Text extract:

Jiangsu Province
is located in East China and occupies the southern part
of the North China plains and the plains of the Lower
Reaches of the Yangtze River. The name "Jiangsu"
comes from the combination of the first Chinese character of "Jiang Ning" and "Su Zhou" (two prefectures in the
Qing Dynasty); its short form is "Su". The provincial capital is Nanjing.
During the earliest Chinese dynasties, the area in what is
now Jiangsu was far removed from the center of Chinese civilization, which was
in the northwest Henan;
it was home of the Huai Yi (淮夷), an ancient ethnic group. During
the Zhou Dynasty
more contact was made, and eventually the state of Wu
(centered at Gusu, now Suzhou)
appeared as a vassal to the Zhou Dynasty in south Jiangsu, one of the many
hundreds of states that existed across northern and central China at that time.
Near the end of the Spring and Autumn Period, Wu became a
great power under King Helu of Wu, and was able to defeat in 484 BC
the state of Qi,
a major power in the north in modern-day Shandong
province, and contest for the position of overlord over all states of China.
The state of Wu was subjugated in 473 BC by the state of Yue,
another state that had emerged to the south in modern-day Zhejiang
province. Yue was in turn subjugated by the powerful state of Chu
from the west in 333 BC.
Eventually the state of Qin swept away all the other states,
and established China
as a unified nation in 221 BC.
Under the reign of the Han Dynasty
(206 BC
to 220 AD),
which brought China
to its first golden age, Jiangsu
was a relative backwater, far removed from the centers of civilization in the North China
Plain. Jiangsu was at that time administered under two zhou (provinces): Xuzhou Province in the
north, and Yangzhou Province in the
south. Although south Jiangsu was eventually the base for the kingdom of Wu
(one of the Three Kingdoms from 222 to 280), it did not become
significant role until the invasion of northern nomads during the Western Jin Dynasty, starting from the fourth
century. As northern nomadic groups established kingdoms across the
north, ethnic Han Chinese aristocracy fled southwards and set
up a refugee Eastern Jin Dynasty in 317, in Jiankang (modern day Nanjing).
From then until 581
(a period known as the Southern and Northern Dynasties),
Nanjing in south Jiangsu was the base of four more ethnic Han Chinese
dynasties facing off with northern barbarian (but increasingly sinicized)

Information provided:
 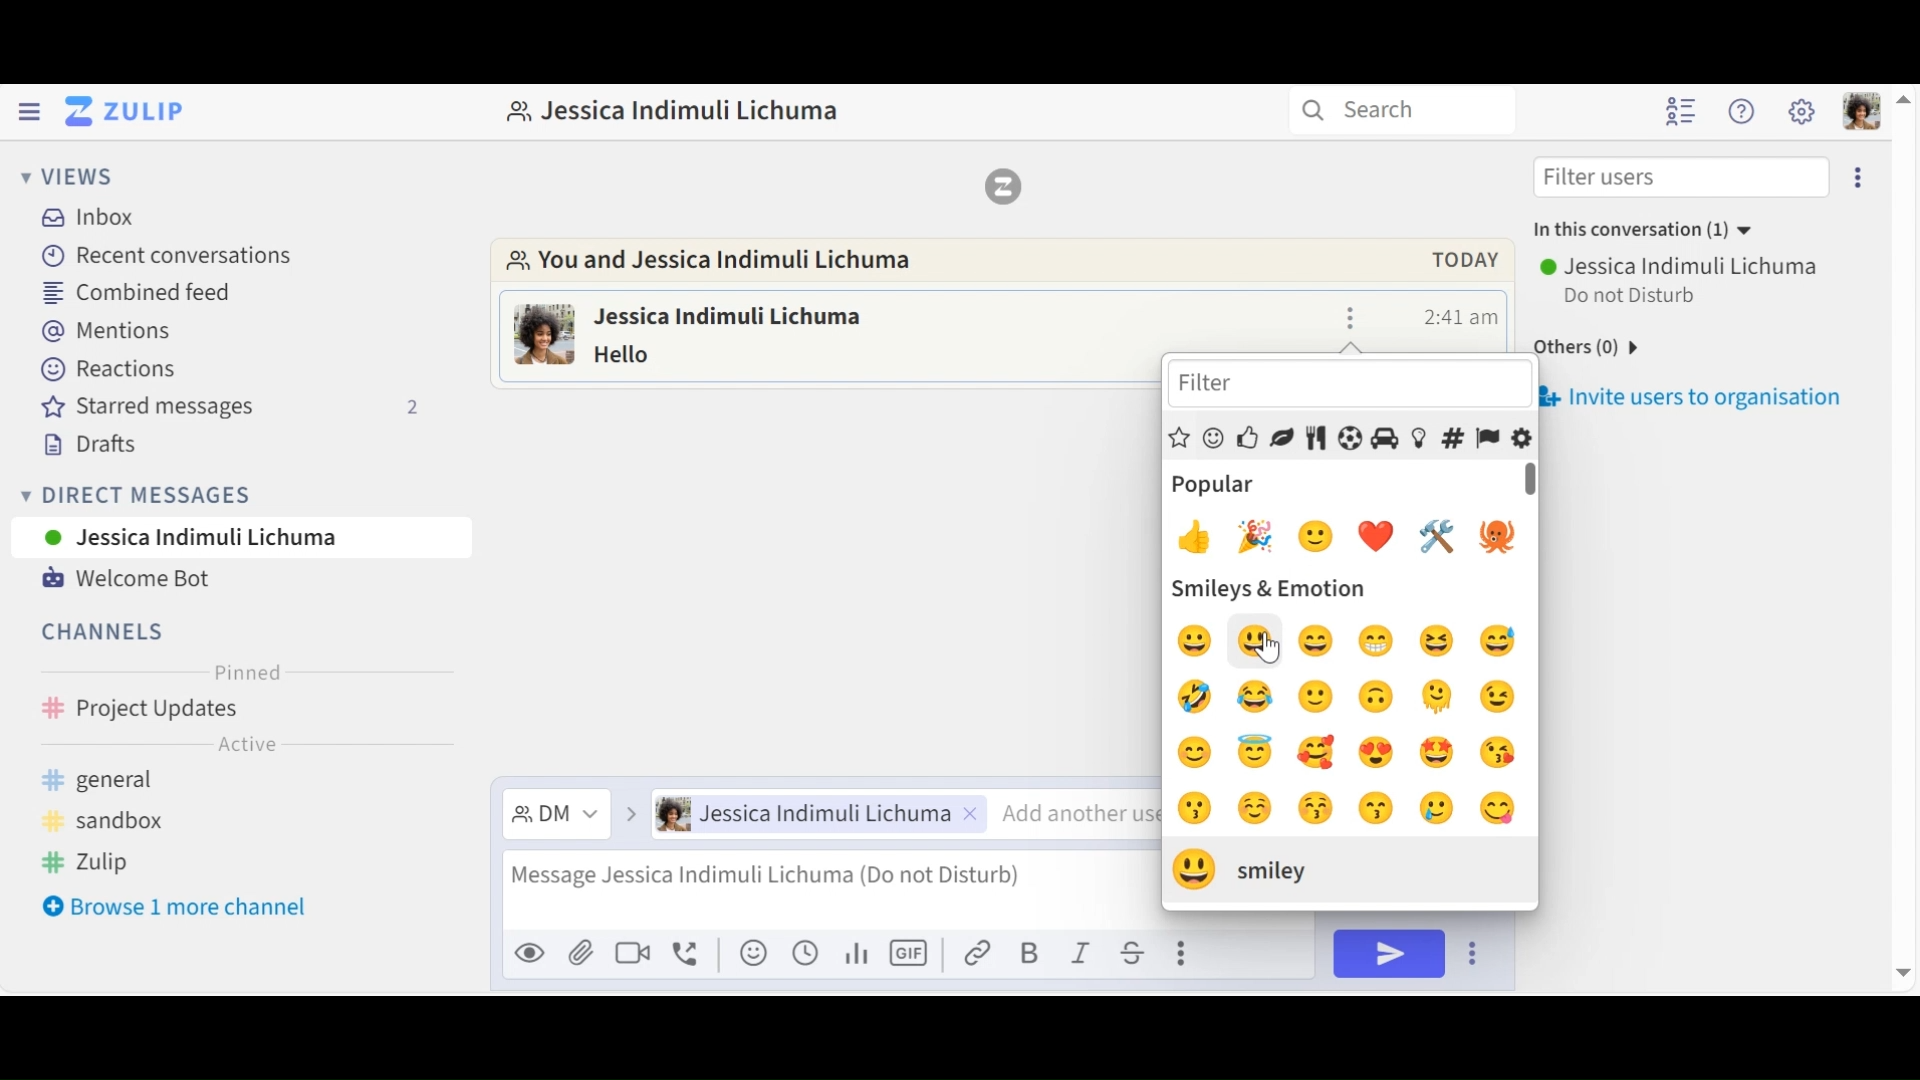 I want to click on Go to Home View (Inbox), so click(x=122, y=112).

Work to complete:
(A) According to the Jiangsu Province text, which state subjugated the state of Wu in 473 BC?
(B) Transcribe the part of the Jiangsu Province text starting with "appeared as a" and going on through "states of China.".
(C) Rewrite the opening paragraph of the Jiangsu Province text, the one beginning "Jiangsu Province is located in East China," as a short bulleted list that keeps its main facts.

Expected results:
(A) The state of Yue subjugated Wu in 473 BC.

(B)
appeared as a vassal to the Zhou Dynasty in south Jiangsu, one of the many
hundreds of states that existed across northern and central China at that time.
Near the end of the Spring and Autumn Period, Wu became a
great power under King Helu of Wu, and was able to defeat in 484 BC
the state of Qi,
a major power in the north in modern-day Shandong
province, and contest for the position of overlord over all states of China.

(C)
- Location: East China, in the southern part of the North China plains and the plains of the Lower Reaches of the Yangtze River
- Origin of the name: the first Chinese character of "Jiang Ning" and of "Su Zhou," two prefectures in the Qing Dynasty
- Short form: "Su"
- Provincial capital: Nanjing